Here is how: you deposit BTC, ETH, or another supported asset to your exchange, convert to USDT, and use that USDT as collateral to open a gold position. The entire process happens within one platform, within minutes, with no need for a separate brokerage or commodity trading account.

This cross-asset flexibility is what makes crypto-native commodity trading genuinely different from traditional finance. You are not just accessing gold — you are accessing it within the same ecosystem where you already manage your crypto portfolio.

Gold vs. Bitcoin: Complementary, Not Competing

A common misconception is that you have to choose between gold and crypto. In 2026, most sophisticated traders hold both. Gold and Bitcoin often behave differently in market stress events — gold tends to rally as a safe haven when risk assets (including crypto) sell off, while Bitcoin can outperform during periods of liquidity expansion. Having exposure to both through a single platform is one of the most efficient ways to build a macro-aware portfolio.

Platforms like BTSE give traders access to both crypto perpetuals and spot markets in one unified interface, making it easy to manage positions across asset classes. 

Key Risks to Understand

Gold perpetuals are powerful tools, but they carry real risks that every trader should understand before entering a position.

Leverage risk. Even modest leverage amplifies both gains and losses. A 10x leveraged position in gold can be liquidated by a 10% move against you. Always use stop losses.

Funding rate costs. In a strong bull market for gold, funding rates on long positions can be elevated. This erodes returns if you hold positions for extended periods without the price moving in your favor.

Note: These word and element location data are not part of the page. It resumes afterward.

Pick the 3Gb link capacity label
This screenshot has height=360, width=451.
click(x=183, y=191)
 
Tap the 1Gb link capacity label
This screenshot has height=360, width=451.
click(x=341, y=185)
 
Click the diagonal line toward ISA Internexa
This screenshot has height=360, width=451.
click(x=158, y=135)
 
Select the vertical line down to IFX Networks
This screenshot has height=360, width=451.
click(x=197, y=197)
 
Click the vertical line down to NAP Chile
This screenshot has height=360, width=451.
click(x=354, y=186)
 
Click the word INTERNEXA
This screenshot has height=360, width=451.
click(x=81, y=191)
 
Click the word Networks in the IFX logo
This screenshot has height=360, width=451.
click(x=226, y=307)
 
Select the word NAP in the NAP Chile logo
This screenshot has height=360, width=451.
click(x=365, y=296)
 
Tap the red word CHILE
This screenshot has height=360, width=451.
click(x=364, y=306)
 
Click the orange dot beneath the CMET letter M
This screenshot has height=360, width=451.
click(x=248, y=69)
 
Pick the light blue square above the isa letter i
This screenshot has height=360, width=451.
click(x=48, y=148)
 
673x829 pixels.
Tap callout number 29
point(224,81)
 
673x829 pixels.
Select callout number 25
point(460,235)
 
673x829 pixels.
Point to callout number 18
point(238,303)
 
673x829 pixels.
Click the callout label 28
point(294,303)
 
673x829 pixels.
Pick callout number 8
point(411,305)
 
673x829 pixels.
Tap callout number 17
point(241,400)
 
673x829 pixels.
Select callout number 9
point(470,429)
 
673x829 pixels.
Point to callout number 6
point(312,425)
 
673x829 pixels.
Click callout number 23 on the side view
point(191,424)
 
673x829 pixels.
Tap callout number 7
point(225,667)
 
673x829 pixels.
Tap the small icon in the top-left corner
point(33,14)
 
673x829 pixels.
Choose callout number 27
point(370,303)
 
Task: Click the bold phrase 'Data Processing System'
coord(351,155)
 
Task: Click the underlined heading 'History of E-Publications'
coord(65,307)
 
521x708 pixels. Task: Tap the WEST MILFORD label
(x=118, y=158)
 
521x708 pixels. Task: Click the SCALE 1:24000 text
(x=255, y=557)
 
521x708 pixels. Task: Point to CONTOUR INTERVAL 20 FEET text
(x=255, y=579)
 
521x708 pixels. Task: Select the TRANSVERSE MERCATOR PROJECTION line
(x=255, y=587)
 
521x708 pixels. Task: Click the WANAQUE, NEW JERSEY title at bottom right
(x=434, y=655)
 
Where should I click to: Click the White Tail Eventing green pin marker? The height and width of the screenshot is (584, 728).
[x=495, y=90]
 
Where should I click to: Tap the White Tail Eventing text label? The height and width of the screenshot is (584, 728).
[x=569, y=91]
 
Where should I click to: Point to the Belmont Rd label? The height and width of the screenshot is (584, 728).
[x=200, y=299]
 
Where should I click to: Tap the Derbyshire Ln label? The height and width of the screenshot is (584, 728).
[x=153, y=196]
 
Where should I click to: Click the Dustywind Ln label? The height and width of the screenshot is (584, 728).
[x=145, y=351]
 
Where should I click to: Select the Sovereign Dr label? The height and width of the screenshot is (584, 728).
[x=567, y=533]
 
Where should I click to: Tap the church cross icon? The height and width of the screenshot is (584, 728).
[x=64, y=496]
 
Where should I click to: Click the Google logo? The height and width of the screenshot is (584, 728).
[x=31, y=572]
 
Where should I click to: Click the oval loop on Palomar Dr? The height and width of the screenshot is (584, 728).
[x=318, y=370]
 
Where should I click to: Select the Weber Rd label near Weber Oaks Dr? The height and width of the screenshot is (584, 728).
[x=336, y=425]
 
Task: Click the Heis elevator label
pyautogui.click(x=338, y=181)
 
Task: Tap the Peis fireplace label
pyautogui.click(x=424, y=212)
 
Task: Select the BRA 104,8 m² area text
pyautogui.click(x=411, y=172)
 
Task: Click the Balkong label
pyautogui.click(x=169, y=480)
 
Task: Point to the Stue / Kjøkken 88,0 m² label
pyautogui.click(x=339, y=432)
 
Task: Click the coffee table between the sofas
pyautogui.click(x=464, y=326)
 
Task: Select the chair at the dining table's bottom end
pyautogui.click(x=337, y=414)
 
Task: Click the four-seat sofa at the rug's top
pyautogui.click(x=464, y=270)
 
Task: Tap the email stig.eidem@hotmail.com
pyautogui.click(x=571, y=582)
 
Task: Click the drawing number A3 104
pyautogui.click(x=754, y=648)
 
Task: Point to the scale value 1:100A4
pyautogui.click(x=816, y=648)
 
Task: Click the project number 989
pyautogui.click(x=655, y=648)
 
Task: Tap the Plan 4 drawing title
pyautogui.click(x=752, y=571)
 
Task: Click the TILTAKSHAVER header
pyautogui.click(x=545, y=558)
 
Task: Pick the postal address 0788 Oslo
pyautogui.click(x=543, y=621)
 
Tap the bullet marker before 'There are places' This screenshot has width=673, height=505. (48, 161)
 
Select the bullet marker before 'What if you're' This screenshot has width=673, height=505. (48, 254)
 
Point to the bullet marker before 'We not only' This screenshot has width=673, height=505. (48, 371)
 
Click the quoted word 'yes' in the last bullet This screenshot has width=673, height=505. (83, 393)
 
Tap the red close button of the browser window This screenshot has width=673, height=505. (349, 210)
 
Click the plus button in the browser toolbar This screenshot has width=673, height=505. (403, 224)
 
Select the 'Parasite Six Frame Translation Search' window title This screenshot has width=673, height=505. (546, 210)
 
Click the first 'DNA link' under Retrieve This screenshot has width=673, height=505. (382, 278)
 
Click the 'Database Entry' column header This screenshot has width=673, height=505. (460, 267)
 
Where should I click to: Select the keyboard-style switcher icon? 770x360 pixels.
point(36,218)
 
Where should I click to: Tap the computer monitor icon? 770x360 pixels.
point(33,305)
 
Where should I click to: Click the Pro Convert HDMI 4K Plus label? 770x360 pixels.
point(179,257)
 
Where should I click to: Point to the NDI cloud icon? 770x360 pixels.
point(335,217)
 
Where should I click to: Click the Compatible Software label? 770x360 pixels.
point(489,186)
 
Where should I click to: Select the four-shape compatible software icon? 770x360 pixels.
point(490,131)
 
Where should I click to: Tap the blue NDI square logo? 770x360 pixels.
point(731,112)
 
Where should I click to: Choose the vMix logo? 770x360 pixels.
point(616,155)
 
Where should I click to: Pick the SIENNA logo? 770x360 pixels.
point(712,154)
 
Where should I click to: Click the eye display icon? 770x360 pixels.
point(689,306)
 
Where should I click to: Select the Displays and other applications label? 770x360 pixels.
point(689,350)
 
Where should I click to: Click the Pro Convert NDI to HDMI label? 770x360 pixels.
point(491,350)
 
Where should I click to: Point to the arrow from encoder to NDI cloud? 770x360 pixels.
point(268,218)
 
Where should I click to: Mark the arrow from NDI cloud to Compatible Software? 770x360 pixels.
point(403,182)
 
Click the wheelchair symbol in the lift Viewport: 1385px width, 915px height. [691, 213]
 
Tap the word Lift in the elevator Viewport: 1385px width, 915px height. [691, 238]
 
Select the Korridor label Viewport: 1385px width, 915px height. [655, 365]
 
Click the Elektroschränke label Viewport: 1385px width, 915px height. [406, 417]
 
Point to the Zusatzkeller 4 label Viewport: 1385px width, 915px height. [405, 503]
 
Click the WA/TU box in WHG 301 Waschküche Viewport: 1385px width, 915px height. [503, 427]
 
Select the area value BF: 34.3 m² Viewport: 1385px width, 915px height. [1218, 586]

Liquidity and volatility. Gold prices are driven by macroeconomic factors — Fed policy, inflation data, dollar strength, geopolitical events — that can cause sharp, sudden moves. Crypto markets also trade 24/7, meaning gold perpetuals can gap in price during weekends or overnight sessions when traditional COMEX markets are closed.

Platform risk. Always trade on reputable, regulated platforms with strong security standards and transparent fee structures. Check support.btse.com for details on fees and account management.

Getting Started on BTSE

BTSE offers a unified trading experience that lets you access both crypto and traditional asset markets from a single account. Whether you are a first-time trader or an experienced investor looking to add gold exposure to your portfolio, the platform provides the tools you need.


For additional guidance on how to use your wallet or navigate the platform, visit the
BTSE Support Center or read our guide on how to use your BTSE wallet.

Final Thoughts

Gold’s story in 2026 is not just about price — it is about access. 

For the first time, retail crypto traders can participate in the same market that central banks and institutional investors have been loading up on for three consecutive years. TradFi futures and gold perpetuals remove the traditional barriers: no brokerage account, no contract rollovers, no fiat settlement, no storage costs. All you need is USDT and an exchange account.

Whether you are hedging against inflation, diversifying away from pure crypto exposure, or simply positioning around a macro theme, commodity trading on crypto exchanges gives you a flexible, capital-efficient way to do it.

Gold has been one of history’s most reliable stores of value. Now, thanks to crypto-native infrastructure, it is also one of the most accessible trading instruments for anyone with a crypto wallet.